This post, I want to look into the game series Dishonored and it’s artists Cedric Peyravernay and Viktor Antonov.

The artists of Dishonored did a fantastic job merging the art style Baroque with steampunk. The exaggerated features gives a storybook style to the entire game, and the use of oil painting techniques give a dreamlike world for the player. The art style gives the player the feeling that everything in this world is in a state of decay, yet it is still alive. This decomposing world is viewed and shaped by the character’s choices.

The story is of a man who is wrongfully accused of a death and exiled by their own people. The tones throughout the game are muted and dule. The only sense of color you get in the game is when something out of worldly is present. In this example, we see it in the mark of the Outsider that is on the protangonist’s hand. This technique is used in a lot of genres for artists, designers, and developers. The black, white, and one color rule. You get access to all of the grays, and you give one color to use for emphasis.
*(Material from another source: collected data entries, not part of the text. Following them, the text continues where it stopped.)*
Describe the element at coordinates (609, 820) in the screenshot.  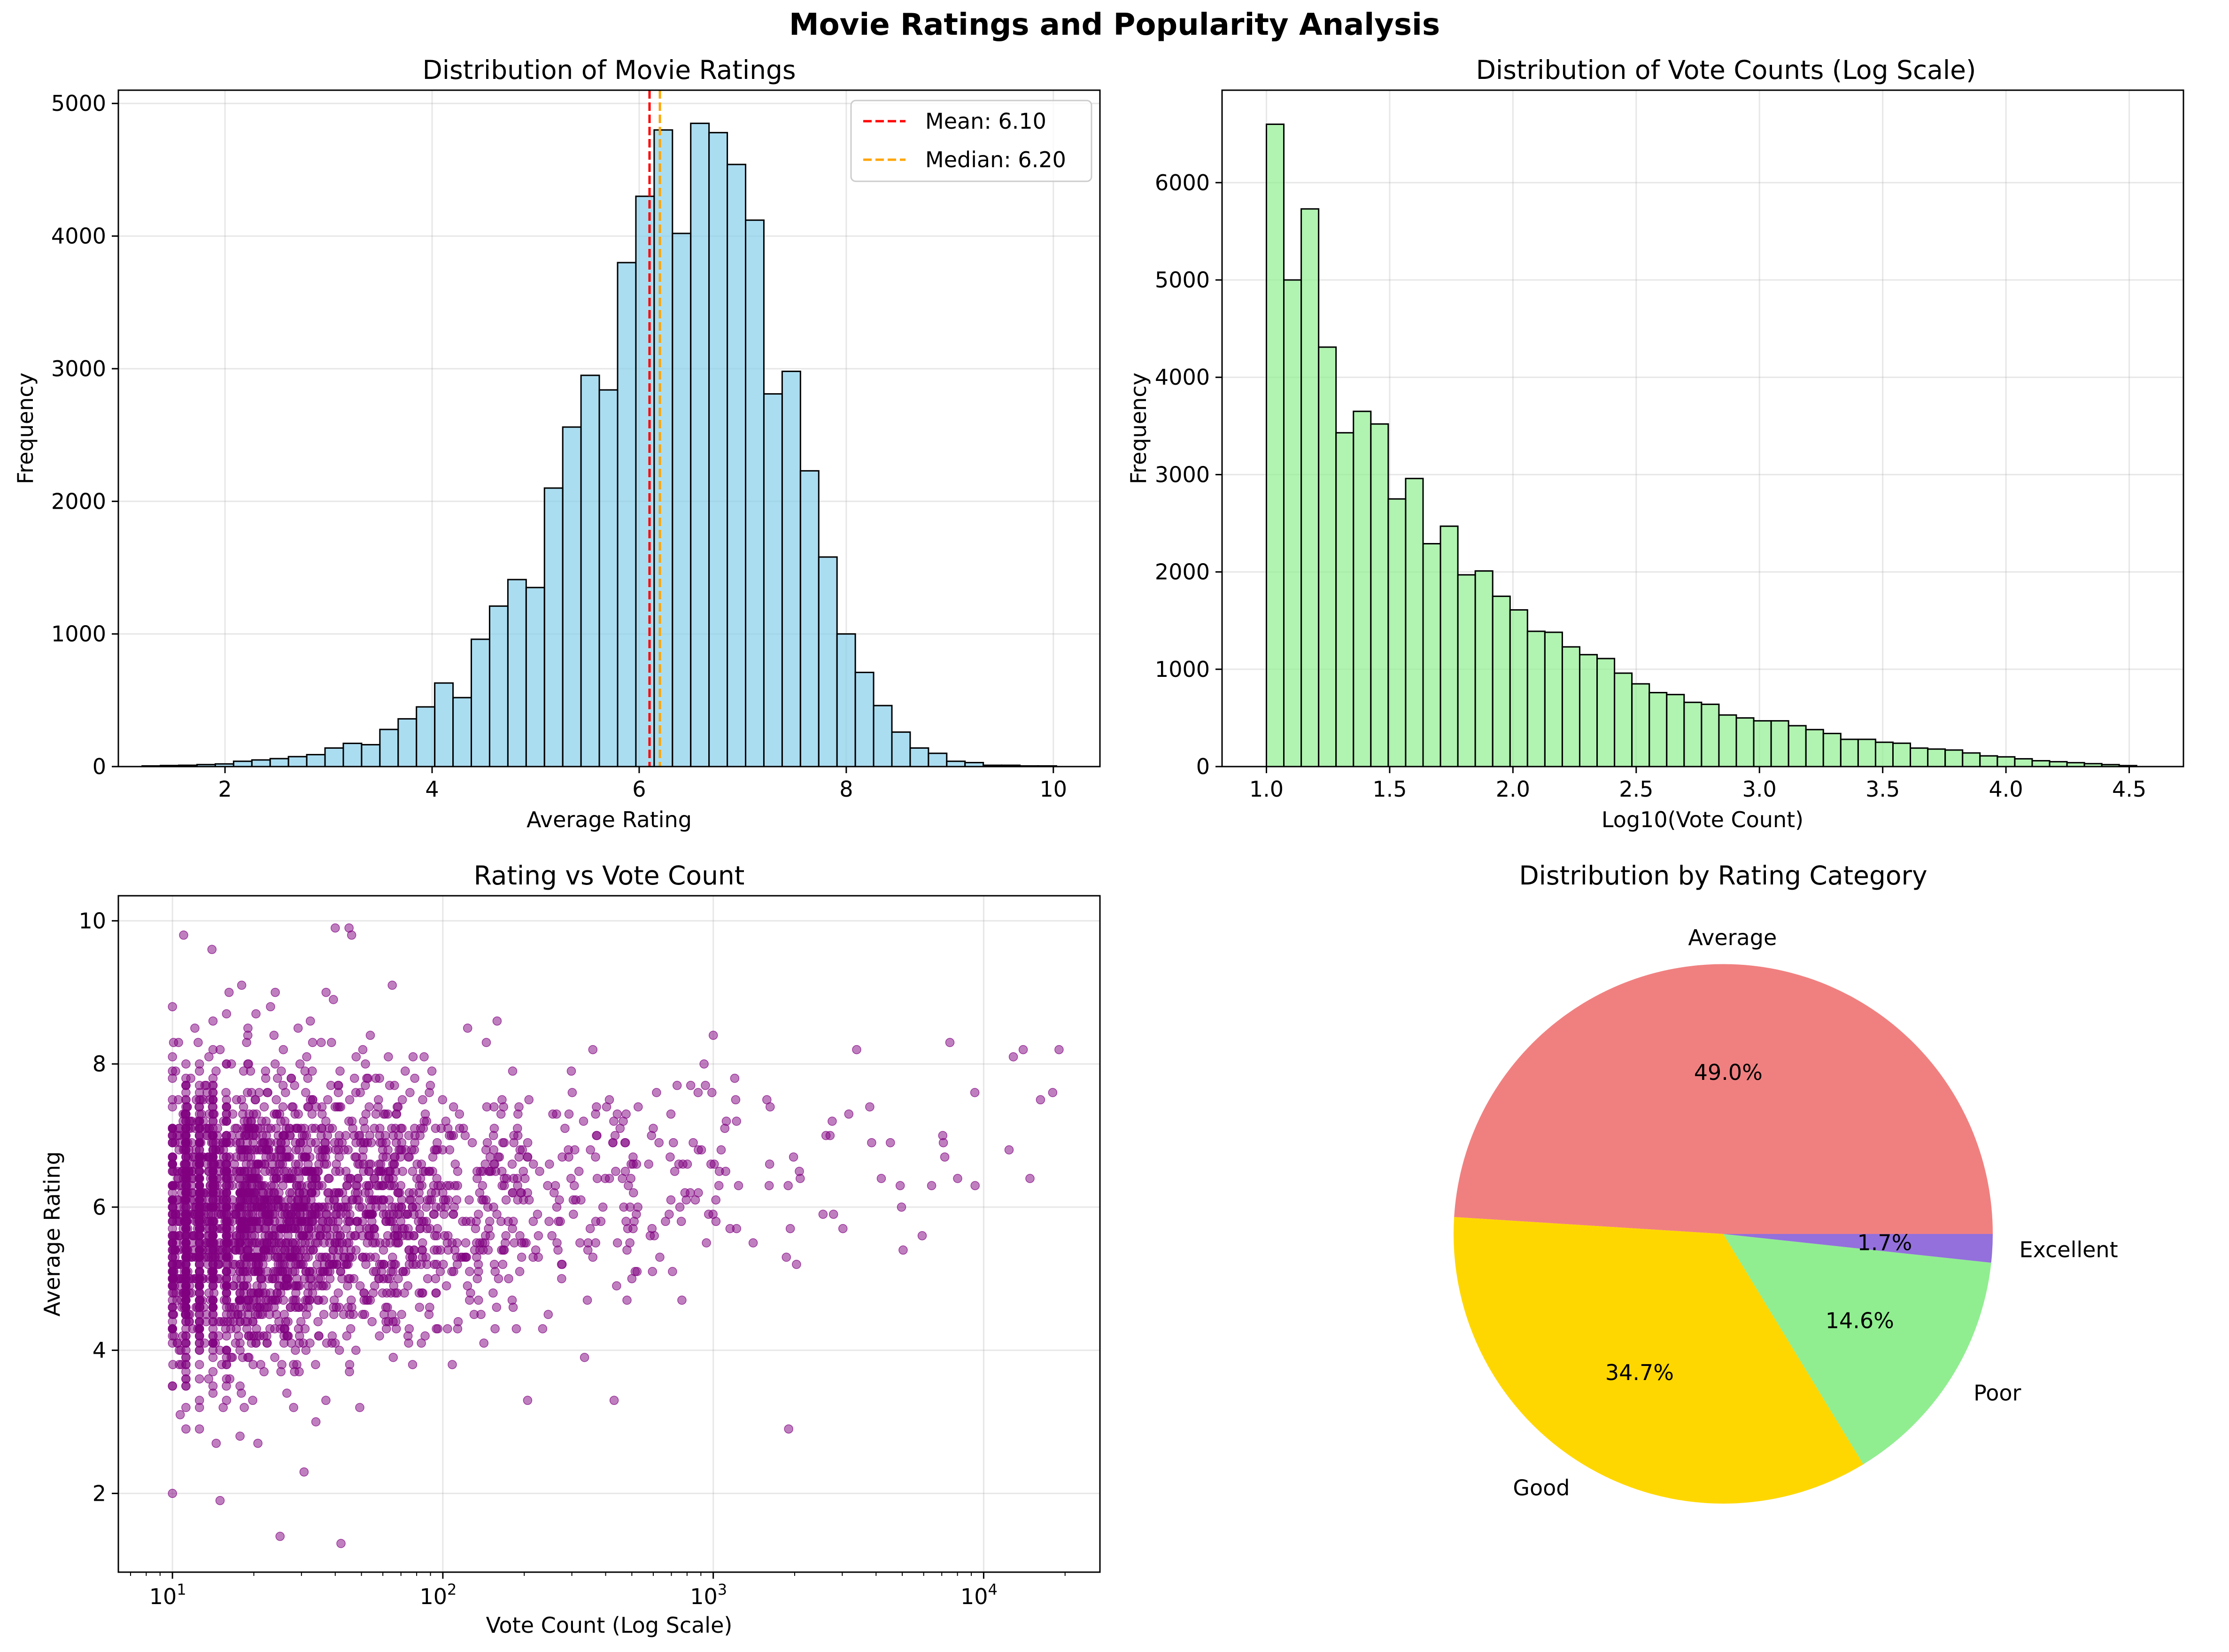
I see `rating-histogram-xlabel: Average Rating` at that location.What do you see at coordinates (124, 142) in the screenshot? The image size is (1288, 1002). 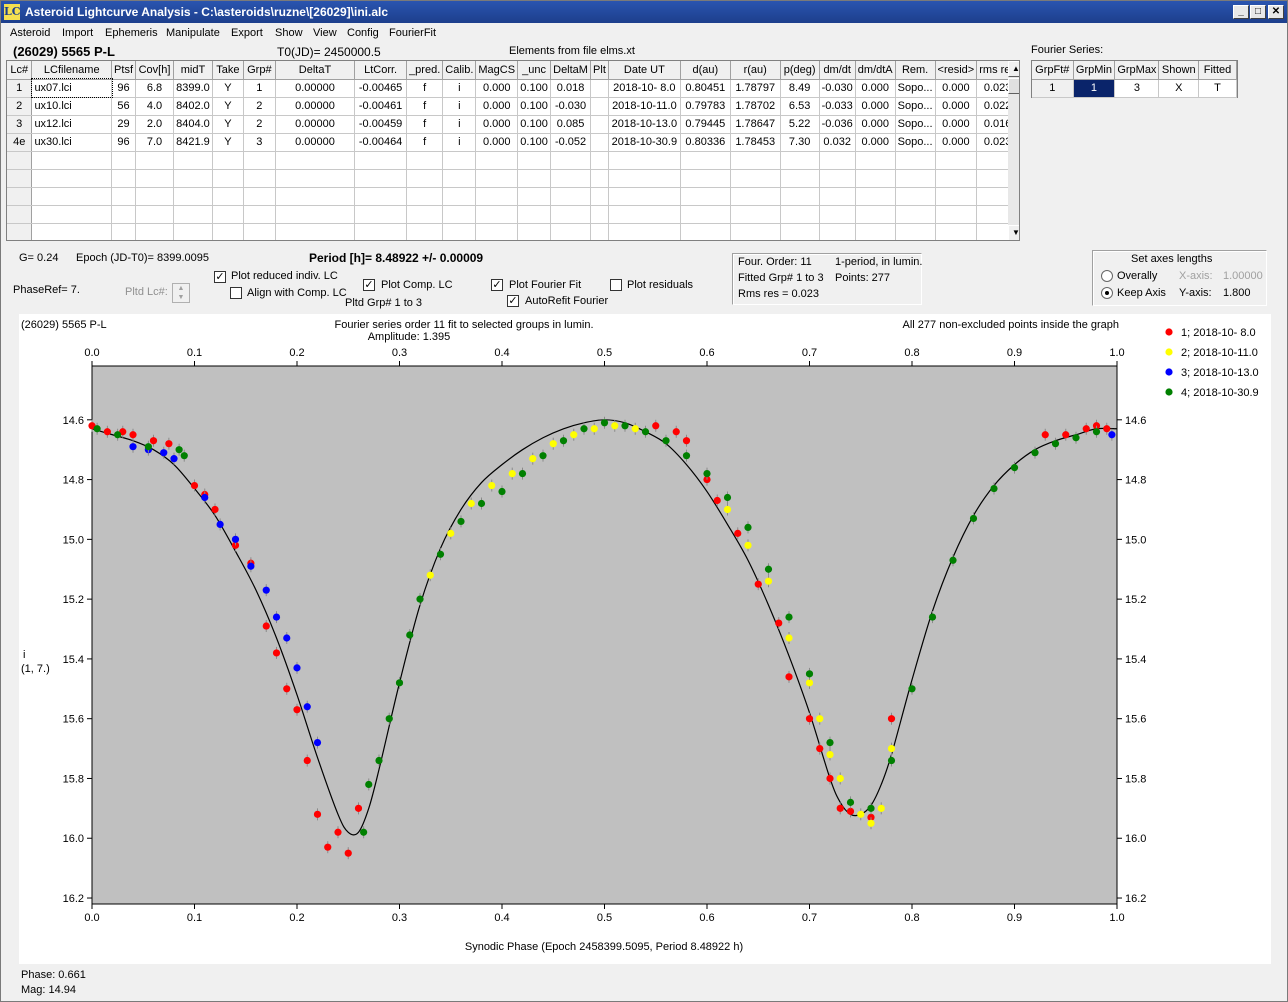 I see `table-cell: 96` at bounding box center [124, 142].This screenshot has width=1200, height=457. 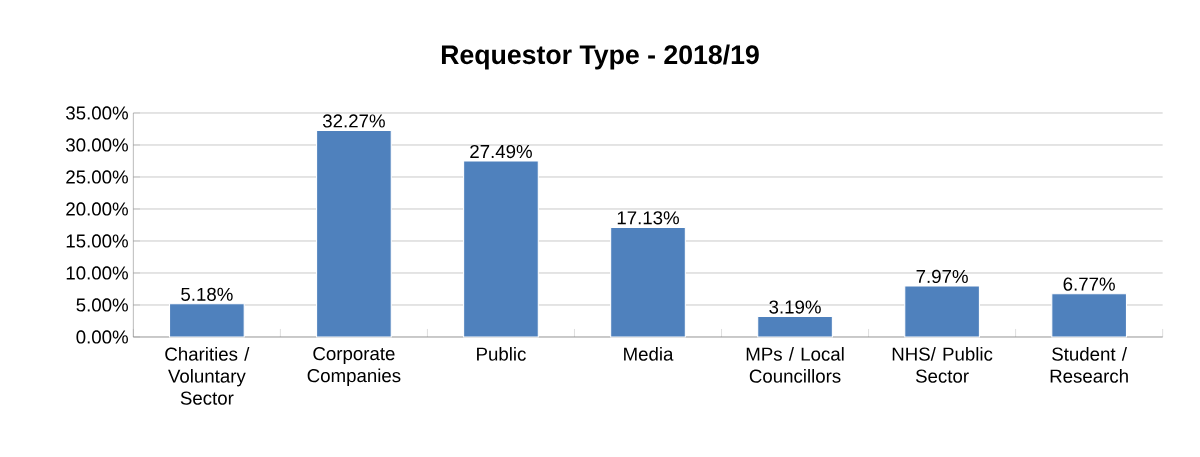 I want to click on y-tick-label: 20.00%, so click(x=97, y=209).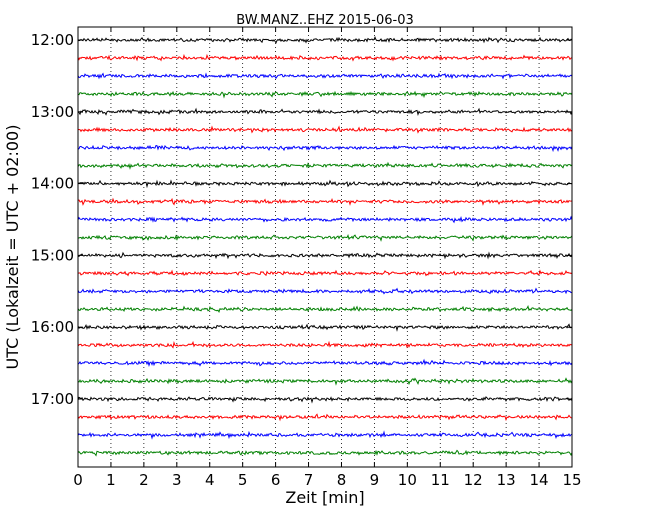  What do you see at coordinates (52, 112) in the screenshot?
I see `y-tick-label: 13:00` at bounding box center [52, 112].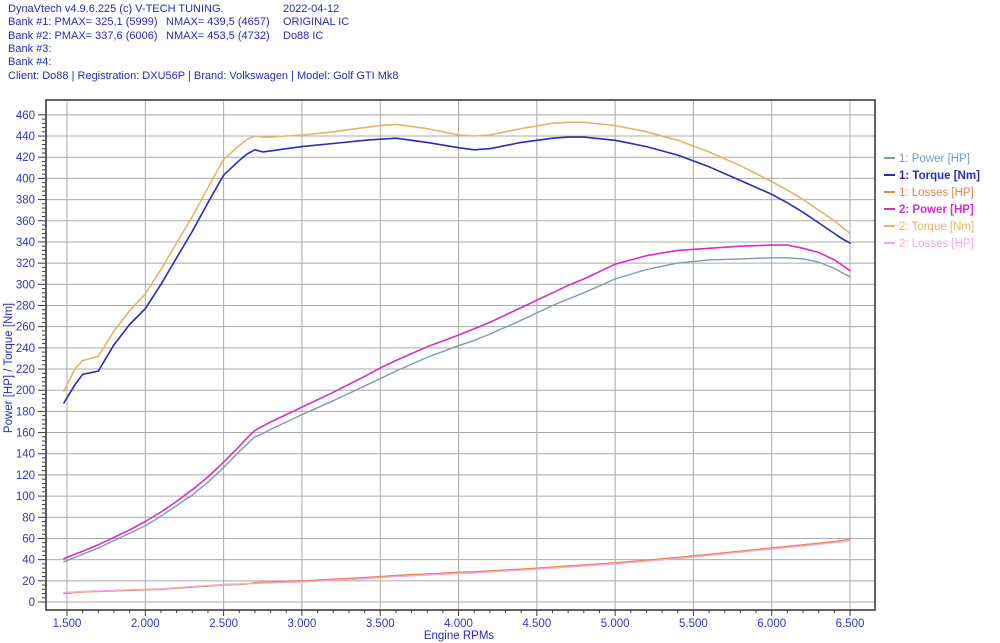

In this example, you can see that the only color is that belongs to danger. This technique allows for users to pay attention to what is important in the scene. When we apply this to our own canvas, we apply it to things like buttons, text, photos, etc.

The art director Viktor Antonov used architecture as a storytelling device. The spires, muddy waters, and bleak skies tell the player that they are in a world that is sick and suffering. All of the architecture’s style is borrowed from the Victorian era and the industrial revolution. This creates a world that is dying, while at the same time emerging as something new. The choices the player makes throughout the game will cause the architecture to appear even worse. When we apply this to our canvas, we must always take into account that the player, viewer, or user will absorb the world that we build for them. It is up to us to create their experience.

Here we have the Outsider, the character that bestows the powers onto the protagonist. The artist exaggerates the portrait features with sunken eyes and cheeks. The lighting of the portrait displays that this entity is out of place in the world, and shrouded in secrets.